• _Problems to solve_:
1 - Please reproduce, word for word, the passage of the guide on connecting SingleStore with Haystack from "from haystack import" to "S2_CONN_STR by default)".
2 - Carry on the guide on connecting SingleStore with Haystack, starting after its final sentence.

[Start Excerpt to read]

Connect with Haystack

Haystack by Deepset is an open-source framework for building search and retrieval-augmented generation (RAG) applications. The singlestore-haystack library enables you to integrate your SingleStore database as a Document Store in Haystack to store and index documents and their metadata. Haystack retrieves these documents during queries and provides them to the Retriever for additional processing.

The singlestore-haystack library uses the SingleStore Python client to interact with the SingleStore database. Refer to the singlestore-haystack GitHub repository for its source code and related information.

Install singlestore-haystack

The singlestore-haystack library can be installed using the standard Python package installation process:

pip install singlestore-haystack

Data Storage Model

SingleStoreDocumentStore stores documents as rows in a SingleStore table. Vector embeddings are stored in a VECTOR type column in the table.

SingleStoreDocumentStore automatically creates the required vector and full-text indexes if they do not already exist. When using SingleStoreEmbeddingRetriever, documents must be embedded before they are written to the database. Use a Haystack embedder to generate these embeddings. For example, use the SentenceTransformersDocumentEmbedder in an indexing pipeline to generate document embeddings before storing them in SingleStore.

The following is a visual representation:

In this infographic:

  • Haystack table is a SingleStore table used by SingleStoreDocumentStore to persist Haystack Document objects as rows.

  • embedding is a property of the document, which is stored as a vector of type VECTOR(n, F32).

  • content is a property of the document.

  • vector indexes are SingleStore vector indexes created on the embedding column to enable efficient search for dense retrieval.

  • fulltext index is a SingleStore full-text index created on the content column to support BM25-based sparse retrieval.

  • write_documents represents the insert operation where SingleStoreDocumentStore stores documents in the table.

  • retrieve_documents represents the retrieval operations run by retrievers, such as SingleStoreEmbeddingRetriever (for vector search) and SingleStoreBM25Retriever (for full-text search).

For example, consider the following code:

from haystack import Document
from haystack_integrations.document_stores.singlestore_haystack import SingleStoreDocumentStore
# Initialize the document store (uses S2_CONN_STR by default)
document_store = SingleStoreDocumentStore(
database_name="haystack_db",
table_name="haystack_documents",
embedding_dimension=384,
)
# Each Document becomes a row in the SingleStore table
documents = [
Document(
content="SingleStore is a distributed SQL database built to power intelligent applications.",
embedding=[0.1] * 384, # VECTOR(384, F32) column
meta={
"num_of_years": 3, # stored as JSON/metadata column
},
)
]
# Insert documents into SingleStore
document_store.write_documents(documents)

Supported Components

This library implements the DocumentStore protocol methods; import the SingleStoreDocumentStore implementation as follows:

from haystack_integrations.document_stores.singlestore_haystack import SingleStoreDocumentStore

In addition to SingleStoreDocumentStore, the singlestore-haystack library includes the following Haystack Retriever components that can be used in a pipeline:

  • SingleStoreEmbeddingRetriever: Queries SingleStore vector index and finds semantically related documents. This component uses SingleStoreDocumentStore to perform vector similarity search over stored vector embeddings.

[End Excerpt to read]
[Start Information supplied]

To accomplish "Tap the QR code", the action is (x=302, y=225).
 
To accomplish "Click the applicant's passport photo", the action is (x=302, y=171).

[End Information supplied]

• _Answers_:
1 -
from haystack import Document
from haystack_integrations.document_stores.singlestore_haystack import SingleStoreDocumentStore
# Initialize the document store (uses S2_CONN_STR by default)

2 -
    from haystack_integrations.components.retrievers.singlestore_haystack import SingleStoreEmbeddingRetriever
  • SingleStoreBM25Retriever: Performs sparse retrieval using the BM25 ranking algorithm. It leverages SingleStore full-text search (FTS) capabilities to retrieve documents based on keyword relevance instead of vector similarity (embeddings). This component uses SingleStoreDocumentStore to execute BM25 queries. SingleStore recommends using this component for keyword-based and hybrid search scenarios.

    from haystack_integrations.components.retrievers.singlestore_haystack import SingleStoreBM25Retriever

    You can specify either of the following scoring functions:

    • BM25

    • BM25_GLOBAL

    Refer to BM25 for more information. For example:

    retriever = SingleStoreBM25Retriever(document_store=document_store)
    results = retriever.run(
    query="database",
    top_k=2,
    bm25_function="BM25",
    )["documents"]

Use SingleStore as a Document Store

Prerequisites

Ensure the following are met before running examples in this section:

  • An active SingleStore workspace.

  • Install the singlestore_haystack package.

  • (Optional) Install the sentence-transformers Python library. It provides pre-trained models used in this example to generate vector embeddings.

    pip install sentence-transformers

Configure the Connection to SingleStore

To keep the credentials out of the source code, assign the connection string to the S2_CONN_STR environment variable in the following format:

export S2_CONN_STR="singlestoredb://<username>:<password>@<hostname>:<port>/[<database>]"

where,

  • hostname: IP address or hostname of the SingleStore workspace.

  • port: Port of the SingleStore workspace. The default is 3306.

  • username: Username of the SingleStore database user.

  • password: Password for the SingleStore database user.

  • database: (Optional) Name of the SingleStore database to connect with.

Alternatively, specify the connection configuration while instantiating the class:

document_store = SingleStoreDocumentStore(
host="<hostname>",
port=<port>,
username="<username>",
password="<password>",
database_name="<database>",
table_name="<table>" # Name of SingleStore the table used to store Documents
)

Configure Indexes

SingleStoreDocumentStore supports creating and customizing indexes on the SingleStore table. Refer to Working with Vector Data for more information. Based on the retrieval strategy, enable or disable specific index types and configure the index accordingly. For example:

from haystack_integrations.document_stores.singlestore_haystack import SingleStoreDocumentStore
document_store = SingleStoreDocumentStore(
database_name="haystack_db",
table_name="haystack_documents",
embedding_dimension=768,
# Enable FULLTEXT index for keyword/BM25 search
use_fulltext_index=True,
fulltext_index_options={
"analyzer": "standard",
},
# Enable vector index optimized for dot product similarity
use_dot_product_vector_index=True,
dot_product_vector_index_options={
"nlist": 128,
},
# Optionally disable Euclidean-distance index if not needed
use_euclidian_distance_vector_index=False,
)

Specify the following options as applicable when instantiating a SingleStoreDocumentStore object:

Dot Product Optimized Vector Index

Option

Description

use_dot_product_vector_index

Creates a vector index using dot product similarity.

dot_product_vector_index_options

Specifies a dictionary that contains options for configuring the vector index that uses dot product similarity. These options are forwarded to SingleStore. Refer to Vector Index Options for information on supported options.

Euclidean Distance Optimized Vector Index

Option

Description

use_euclidian_distance_vector_index

Creates a vector index using Euclidean (L2) distance similarity.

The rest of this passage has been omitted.